Counting only lines that contain "Viewport", how many are there in the records below? Give the figure alone.

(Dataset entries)
_ _ _ _ _

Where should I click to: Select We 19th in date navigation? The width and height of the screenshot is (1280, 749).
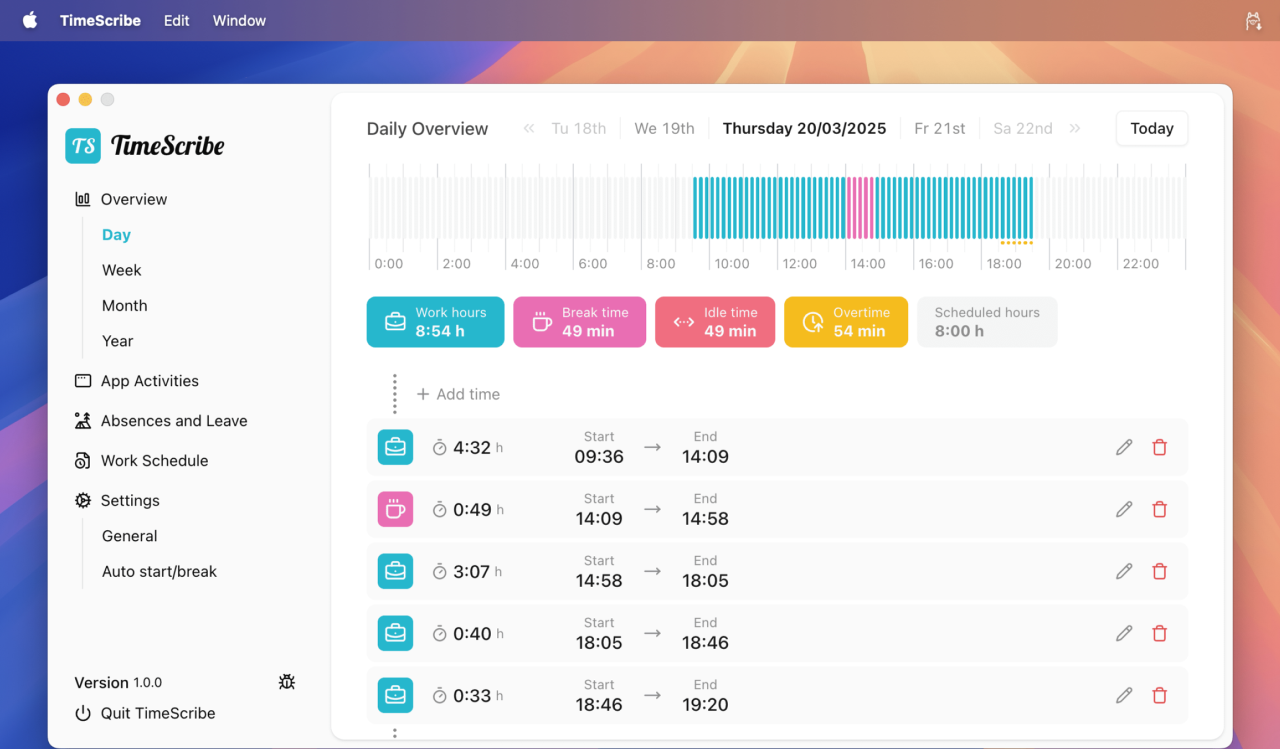click(664, 128)
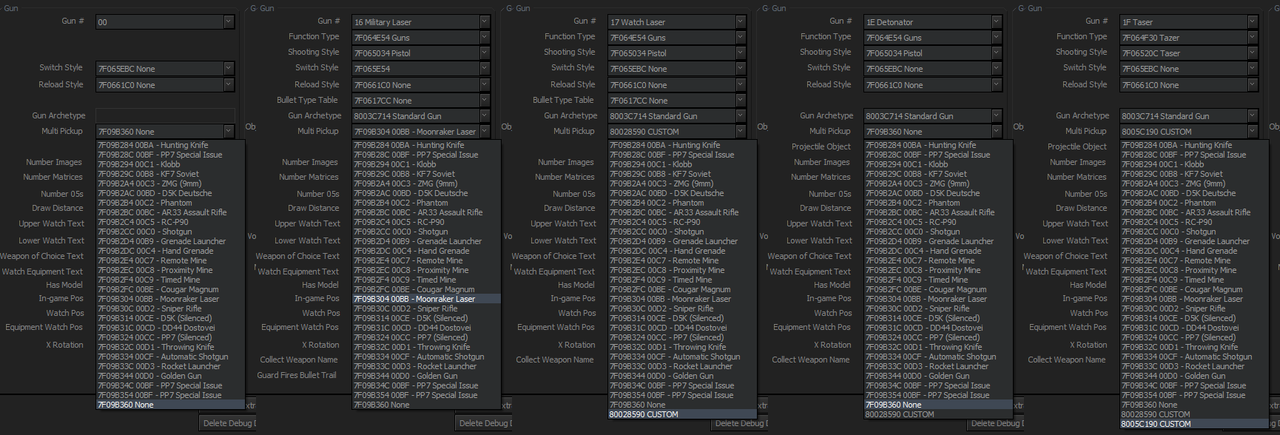Open the Function Type dropdown set to 7F064F30 Tazer

click(1189, 37)
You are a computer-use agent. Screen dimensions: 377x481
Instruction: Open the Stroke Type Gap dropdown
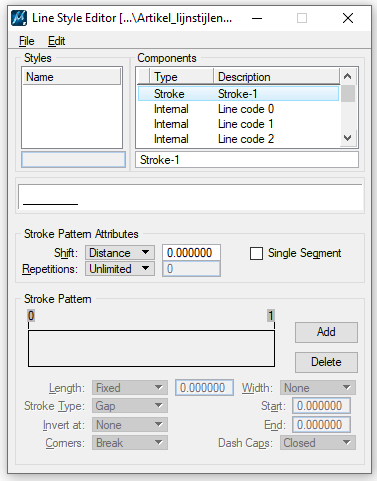pyautogui.click(x=130, y=406)
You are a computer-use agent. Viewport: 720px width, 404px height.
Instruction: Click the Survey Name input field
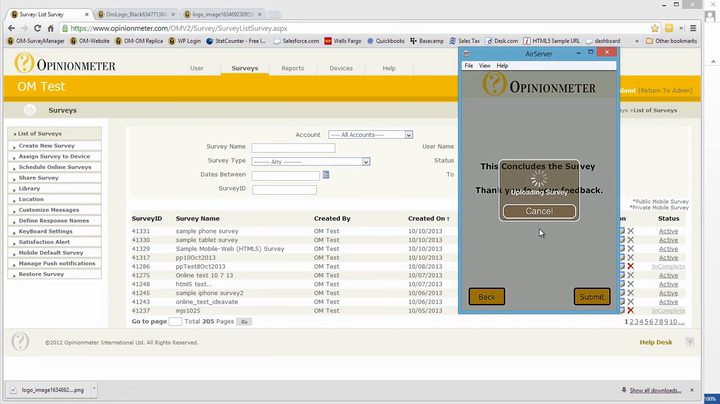(x=292, y=148)
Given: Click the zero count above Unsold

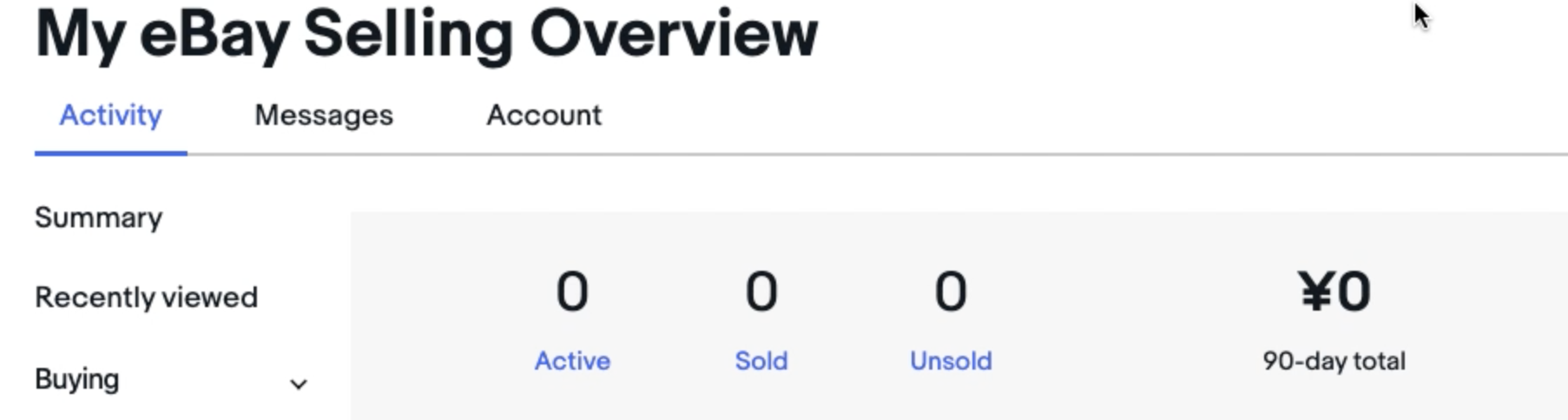Looking at the screenshot, I should point(951,292).
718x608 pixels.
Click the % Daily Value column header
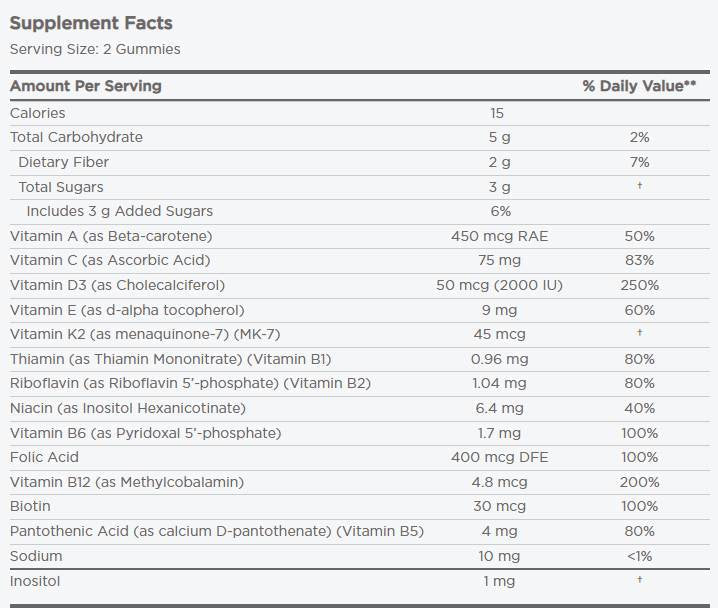pyautogui.click(x=639, y=86)
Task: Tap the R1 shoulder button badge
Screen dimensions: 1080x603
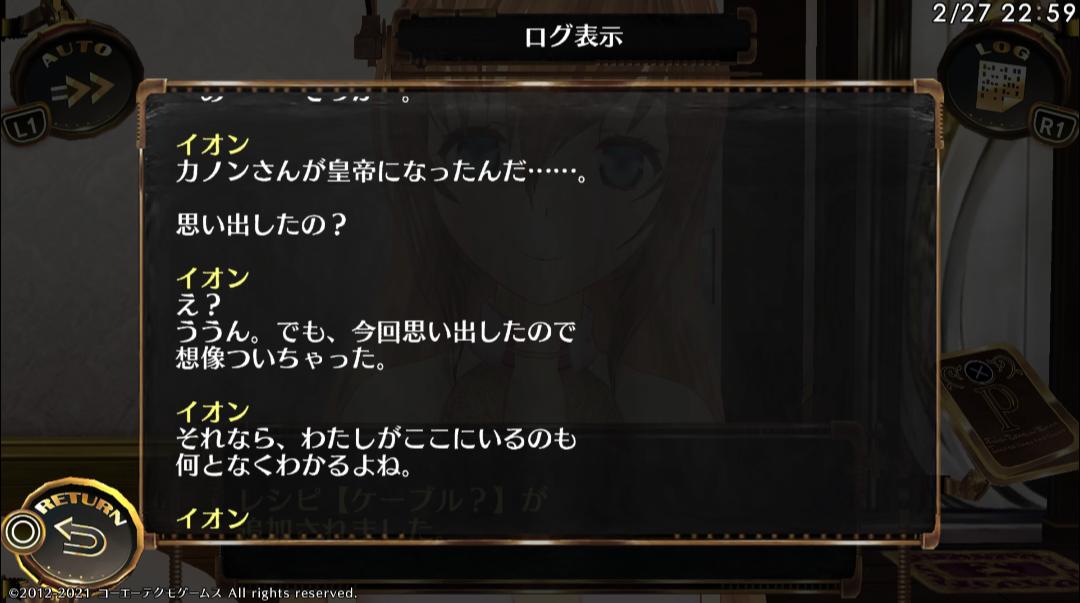Action: tap(1052, 125)
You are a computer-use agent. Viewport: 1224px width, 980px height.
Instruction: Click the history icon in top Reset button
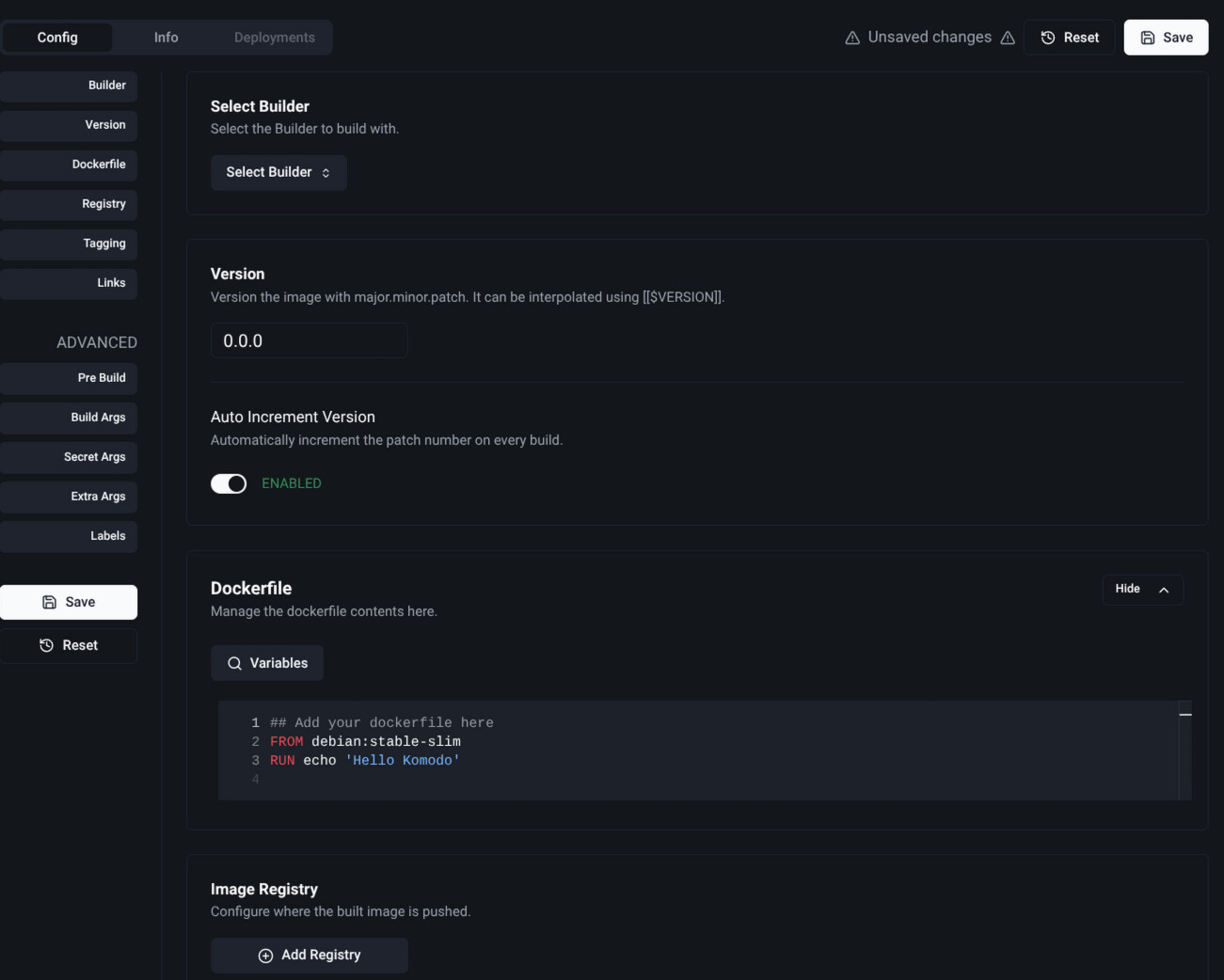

_ _ _ _ _

**SOLUTION TO THE PROBLEM**.
2